Brave is Adding a Forgetful Browsing Feature

A coming version of the Brave web browser will include a new Forgetful Browsing feature that will let users always clear cookies and other storage when leaving a website.

“Most Web browsers are finally getting serious about limiting third-party tracking on the Web and—while no browser is as aggressive as Brave—third-party trackers are taking notice of the trend,” Brave vice president Peter Snyder writes. “In response, third parties are increasingly relying on first-party storage to continue tracking users. Forgetful Browsing is the first in a series of upcoming tools Brave has planned to continue protecting Brave users and address first-party reidentification.”

Forgetful Browsing will appear in Brave version 1.53 on the desktop—the current version is 1.51—and in Brave for Android 1.54. It will help users automatically log out of a site when it’s closed, avoid being rate limited by a site (as in when you see something like “you have X remaining articles to view”), and generally prevent sites from reidentifying you across visits. It works a bit like some extensions but is more powerful because it offers more protection. It works in private browsing mode, too.

The issue here is that web browsers let websites reidentify users indefinitely even though users only benefit from this behavior on a small percentage of the sites they visit. For example, it’s useful to auto-login to email and social media sites each time you visit, but is less useful on news, shopping, and image hosting sites.

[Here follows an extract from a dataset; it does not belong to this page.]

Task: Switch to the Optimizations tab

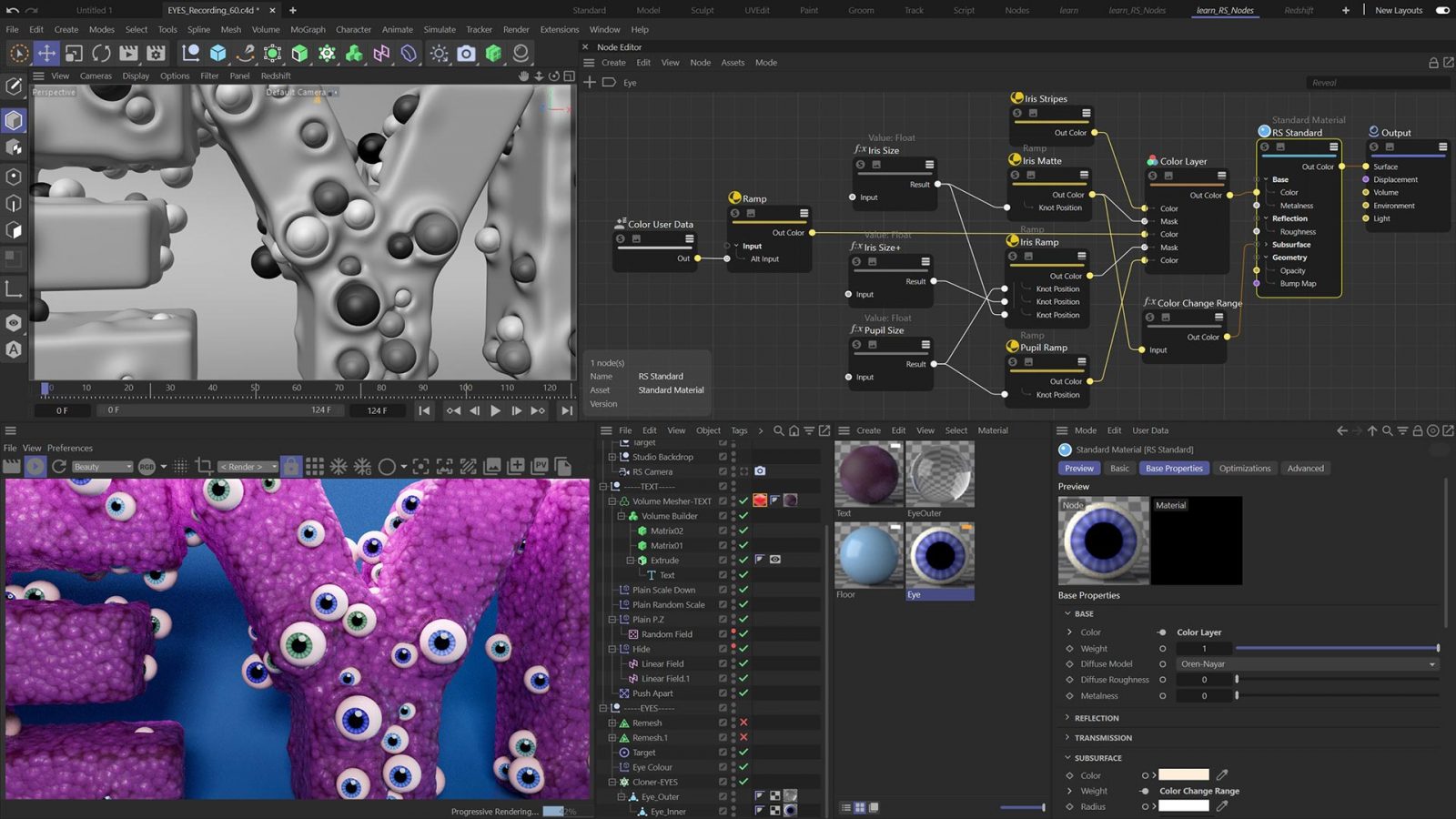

“In this way, all web browsers get the defaults backward: they assume you want to be identifiable by every site you visit,” Snyder continues. “And this causes both annoyance (e.g. rate limiting or paywalls) and privacy harm (e.g. being profiled by untrustworthy sites). This problem is called ‘unwanted first-party reidentification’.”

Forgetful Browsing will address this issue and provide even better protection against first-party trackers. Using Brave Shields, users can configure that they want to be forgotten when a site is closed using a new “Forget me when I close this site” option. When enabled, Brave will clear first-party storage for the site a few seconds after the last tab for that site is closed. This includes explicitly stored values (cookies, localStorage, and indexedDB) and indirectly stored values (HTTP cache and DNS cache). You can even make it the global default and then uncheck this option for the few sites for which you do need it.

And Forgetful Browsing will work per site, not per domain. (This means you can configure to use aggressive fingerprinting protections and to use standard fingerprinting protections, Brave notes, but all subdomains on site.example will share the same Forgetful Browsing setting.)

Brave notes, too, that Forgetful Browsing is only one of several new protections it is implementing to help protect your privacy further. A feature called Unlinkable Bouncing, which is available now, automatically clears first-party storage whenever the browser is bounced through known tracking domains. A CNAME uncloaking feature, which is also available now, lets Brave block trackers when they masquerade as first-party resources. And Brave limits the lifetime of cookies set in JavaScript to seven days to prevent some forms of first-party tracking too.

I keep repeating myself on this one, I know, but I use and strongly recommend Brave. This kind of work is just one of many reasons why.